Les deux tiers des patients soignés actuellement en France pour des problèmes d'alcool sont dépendants du vin. La surconsommation d'alcool est, pour les trois cinquièmes, constituée par le vin ; elle induit, en termes d'absentéisme, de perte de production et de dépenses sanitaires, un coût social de 17,6 milliards d'euros par an, soit 299 euros par habitant.
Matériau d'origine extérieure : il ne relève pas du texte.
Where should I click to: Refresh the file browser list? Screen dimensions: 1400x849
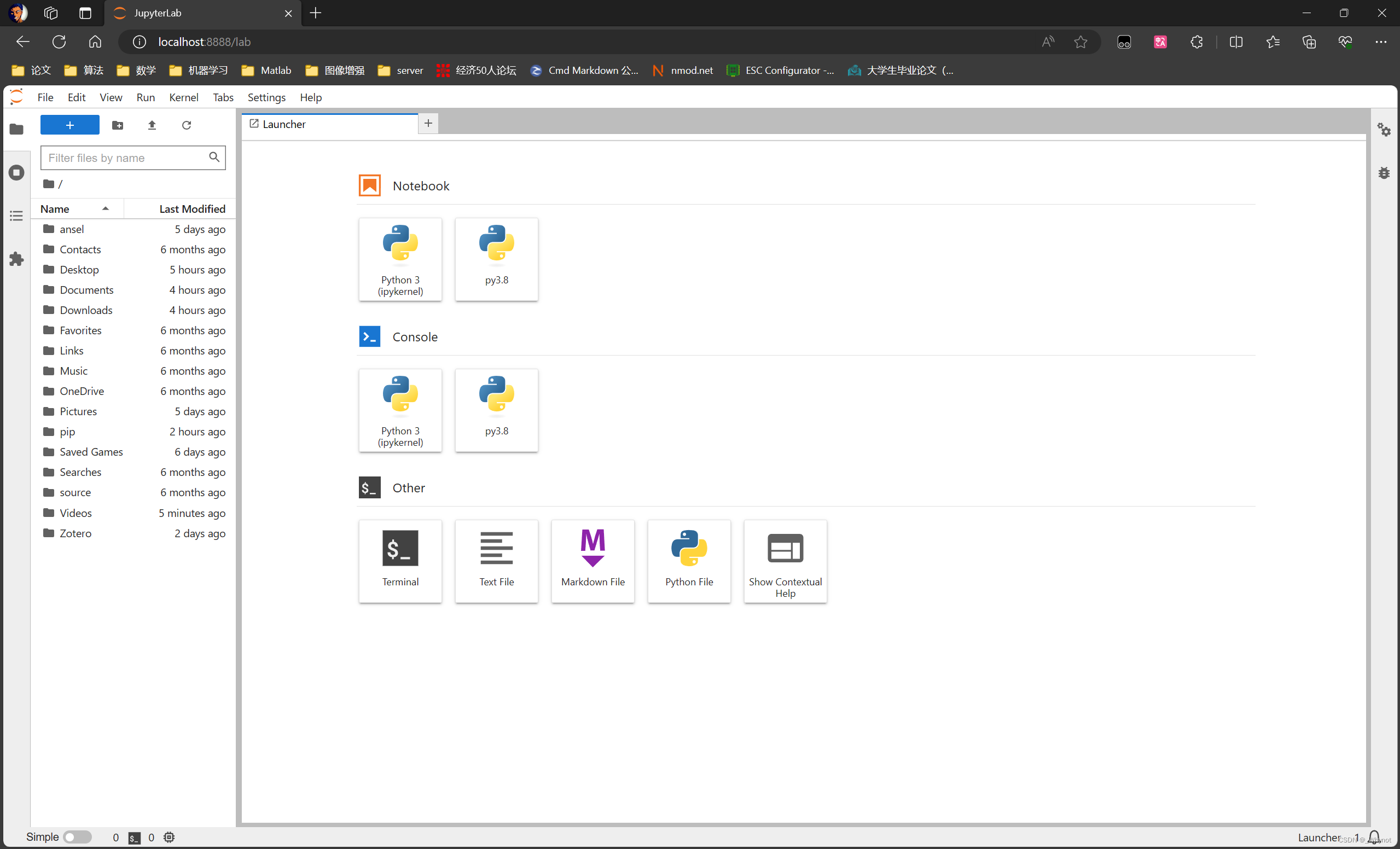(187, 125)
Sur les 40 000 morts prématurées et évitables dues aux boissons alcooliques, 25 000 sont imputables au vin. « Deux verres (de 10 cl chacun) pour une femme et trois pour un homme, et le taux maximal légal d'alcoolémie de 0,5 g/l est atteint !», souligne l'Anpaa. « Les boissons alcooliques, quelles qu'elles soient, n'apportent aucun élément nutritif nécessaire à la constitution des tissus vivants, ni ne fournissent aucun élément indispensable comme le sont certaines vitamines et minéraux qui se trouvent dans les repas des nations industrialisées » (2) , ajoute l'association.
« Il n'est pas possible de se servir du tabac et du cannabis comme de rideaux de fumée, d'exacerber les dangers du cannabis et, dans le même temps, d'amoindrir ceux de l'alcool », dit pour sa part le Pr Michel Reynaud, secrétaire général de la Fédération française d'addictologie, signataire du livre blanc-pétition. « Entre la prohibition que nous ne voulons pas et l'incitation à consommer un produit dont on sait qu'il entraînera, pour des millions de personnes, des conséquences sanitaires et sociales négatives, il y a un juste et raisonnable milieu à préserver. La loi Evin actuelle exprime bien cet équilibre : gardons-la telle quelle !», résume le Dr Alain Rigaud, président de l'Anpaa.
(1) Le Dr Alain Rigaud a été auditionné par le groupe de travail « Vin et santé » au titre de président de l'Association nationale de prévention en alcoologie et addictologie.
(2) L'alcool apporte, pour 100 g, 700 calories inutilisables autrement qu'en provoquant le stockage du sucre et des graisses.